Management and outcome of BK viremia in renal transplant recipients: a prospective single-center study.

BACKGROUND: BK viremia can lead to nephritis, which can progress to irreversible kidney transplant failure. Our prospective study provides management and outcome of BK viremia in renal transplant recipients. METHODS: Two hundred forty de novo kidney-only recipients were enrolled from July 2007 to July 2010 and followed for 1 year. Standard immunosuppression with Thymoglobulin/interleukin 2 receptor blocker and mycophenolate mofetil/tacrolimus (Tac)/prednisone was employed. Quantitative BK virus (BKV) DNA surveillance in plasma/urine was performed at 1, 3, 6, 12, and 24 months after transplantation. Patients with significant viremia (defined as ≥10,000 viral copies/mL) underwent renal biopsy and treated with 30% to 50% reduction in doses of both mycophenolate mofetil and Tac without antiviral therapy.
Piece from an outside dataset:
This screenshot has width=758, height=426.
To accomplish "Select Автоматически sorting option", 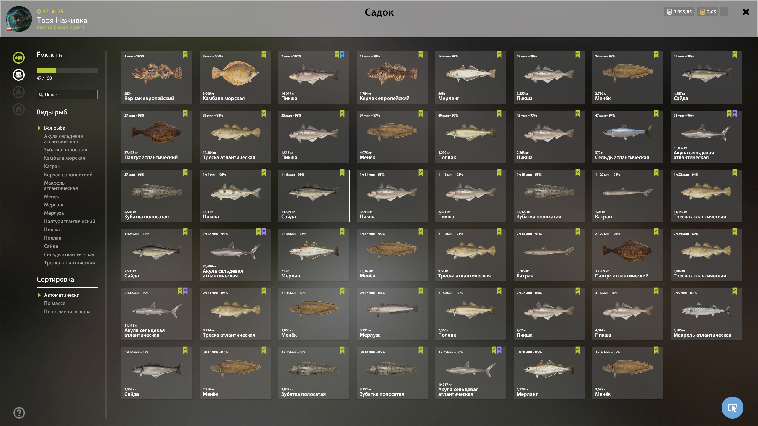I will (62, 295).
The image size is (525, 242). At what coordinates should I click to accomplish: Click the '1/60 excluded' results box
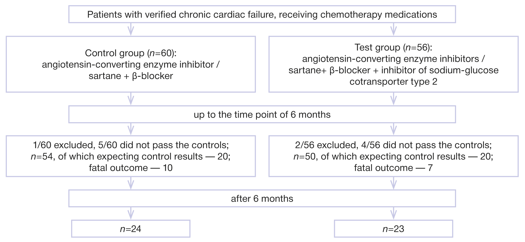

The target 12-hr Tac trough levels were lowered to 4 to 6 ng/mL in the significant viremia group, whereas the target levels remained unchanged at 5 to 8 ng/mL for all other groups. RESULTS: Sixty-five patients (27%) developed BK viremia; 28 (12%) of whom had significant viremia. A total of five (21%) of the 23 (of 28) patients who underwent biopsy presented with subclinical BKV nephritis. The mean plasma BKV DNA declined by 98% (range, 76%-100%) at 1 year after peak viremia. Acute cellular rejection seen in four (14%) of 28 patients, responded to bolus steroids. There was no decline in estimated glomerular filtration rate over time from 1 month after transplantation to 1 year after peak viremia (P=0.57). CONCLUSION: Reduction in immunosuppression alone resulted in the successful resolution of viremia with preservation of renal function and prevention of clinical BKV nephritis and graft loss.